Staking rewards are now taxable, says IRS

Staking rewards are now taxable, says IRS

The Internal Revenue Service (IRS), the leading tax authority in the United States, recently released Revenue Ruling 2023-14, providing clarity on the taxation of income derived from crypto staking. 

The ruling categorizes cryptocurrency staking rewards, along with various other income sources such as money, property, and services, as gross income, necessitating their reporting in the year they were obtained.

New guidance

The Internal Revenue Service (IRS), the United States’ primary tax authority, has issued Revenue Ruling 2023-14, offering guidance on the taxation of income generated through crypto staking, a process where users can pledge their cryptocurrency toward validating blockchain transactions in exchange for a reward.

Under this government ruling, cryptocurrency staking rewards, along with money, property, and services received, are now classified as gross income, meaning  taxpayers must report them in the year they were earned. This clarification aims to bring greater transparency and compliance to the taxation of crypto-related activities.

The IRS has provided specific guidelines on calculating taxable income from crypto rewards, stating that taxpayers should determine the fair market value of the received assets at the time of receipt. This value must then be added to the individual’s annual income for the relevant tax year.

Importantly, the ruling extends its application to both cash-method taxpayers directly staking cryptocurrency and those staking through centralized crypto exchanges, ensuring uniformity in tax treatment across different staking methods.

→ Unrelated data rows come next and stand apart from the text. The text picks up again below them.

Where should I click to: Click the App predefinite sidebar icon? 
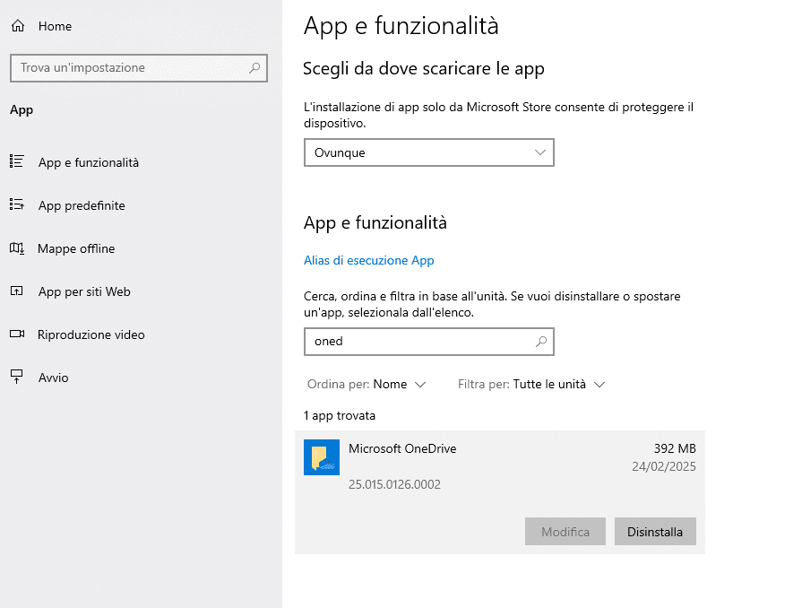pos(16,204)
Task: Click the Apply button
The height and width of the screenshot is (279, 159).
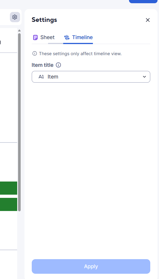Action: click(x=91, y=266)
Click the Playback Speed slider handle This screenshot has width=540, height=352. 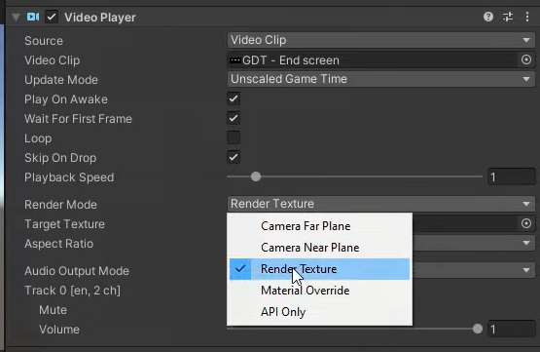click(x=256, y=176)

One step closer to regulatory clarity

The clarification becomes necessary as the SEC raises the gun at major exchanges in the United States, triggering a ripple effect for regulation across the globe, with many countries looking at this example when applying their own laws and guidelines.

On July 24, the United States House Financial Services Committee (FSC) made a 35–15 vote to approve the Financial Innovation and Technology for the 21st Century Act, which aims to establish clear registration rules for crypto firms under either the CFTC or the SEC.

Around the same time, in a July 26 press release, the bipartisan Blockchain Regulatory Certainty Act also received approval in the FSC vote. This act is said to streamline guidelines and eliminate obstacles for “blockchain developers and service providers,” including miners, multisignature service providers, and decentralized finance platforms, promoting a more conducive environment for innovation in the blockchain space.